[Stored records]
==================================================

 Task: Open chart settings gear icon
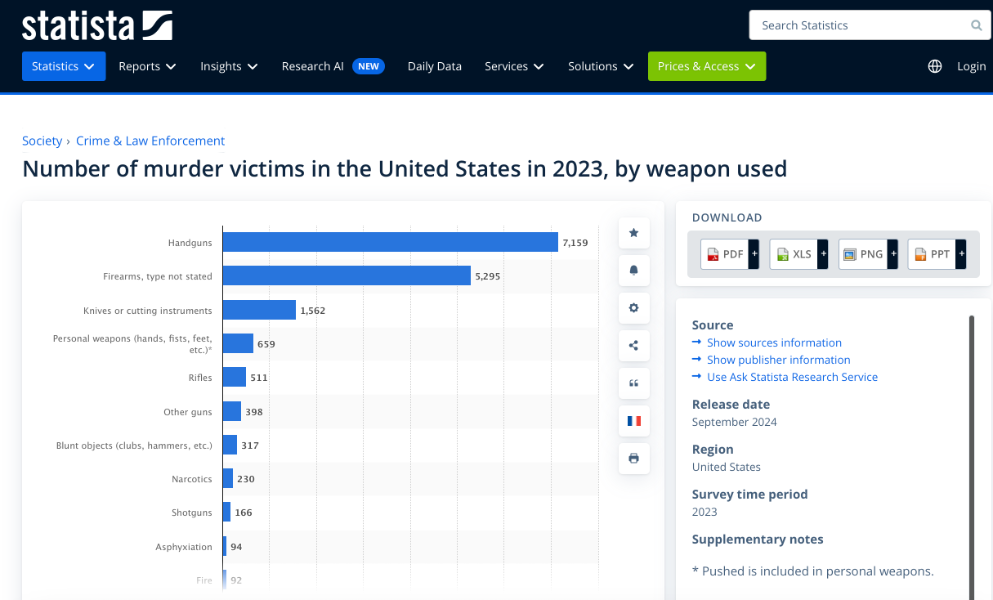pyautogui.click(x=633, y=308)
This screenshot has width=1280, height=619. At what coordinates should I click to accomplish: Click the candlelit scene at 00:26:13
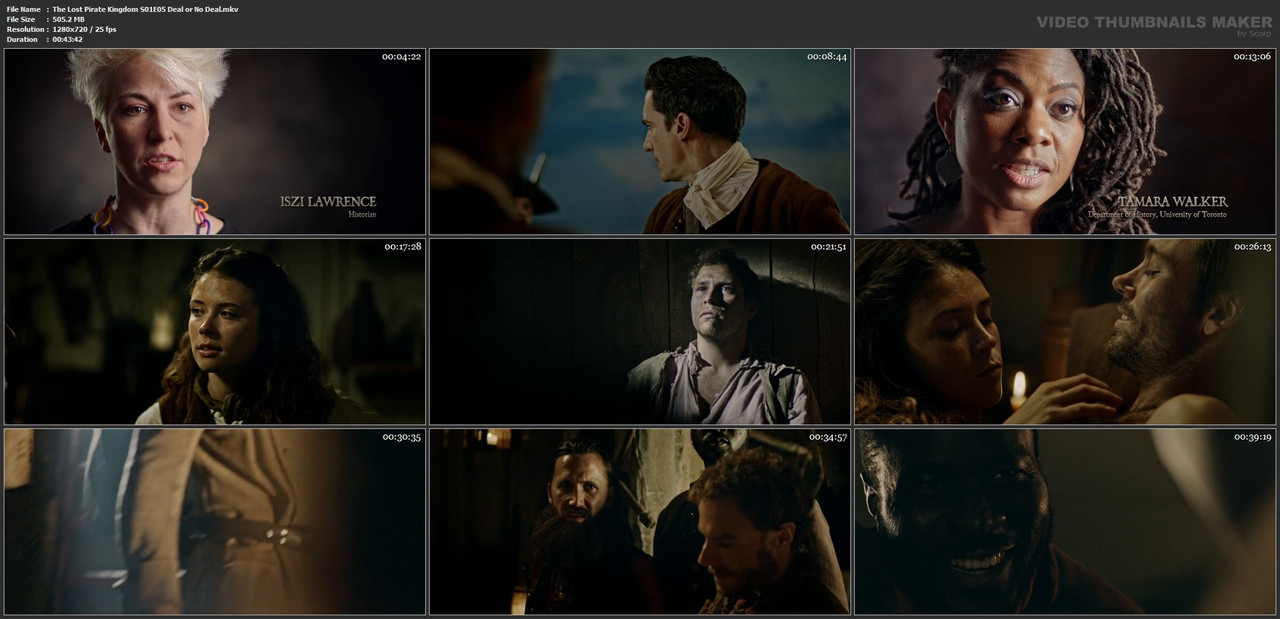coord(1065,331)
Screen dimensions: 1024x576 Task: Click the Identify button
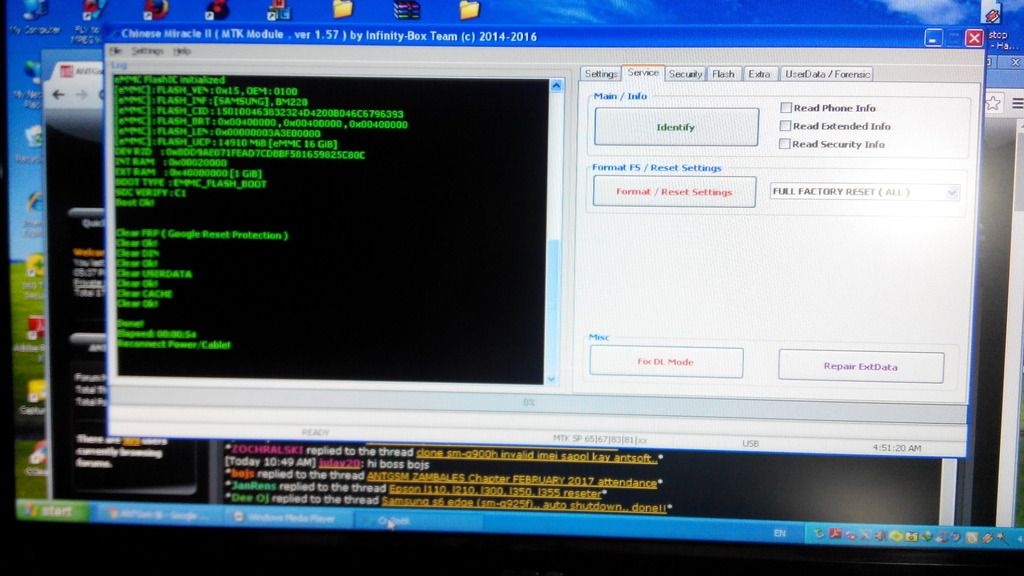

==================================================

§ INSTRUCTIONS TO FOLLOW
Retype the lines above exactly, no pictures.

§ RESULT
 Task: Open chart settings gear icon
pyautogui.click(x=633, y=308)
This screenshot has width=1280, height=619. At what coordinates should I click to accomplish: Click the candlelit scene at 00:26:13
coord(1065,331)
Screen dimensions: 1024x576 Task: Click the Identify button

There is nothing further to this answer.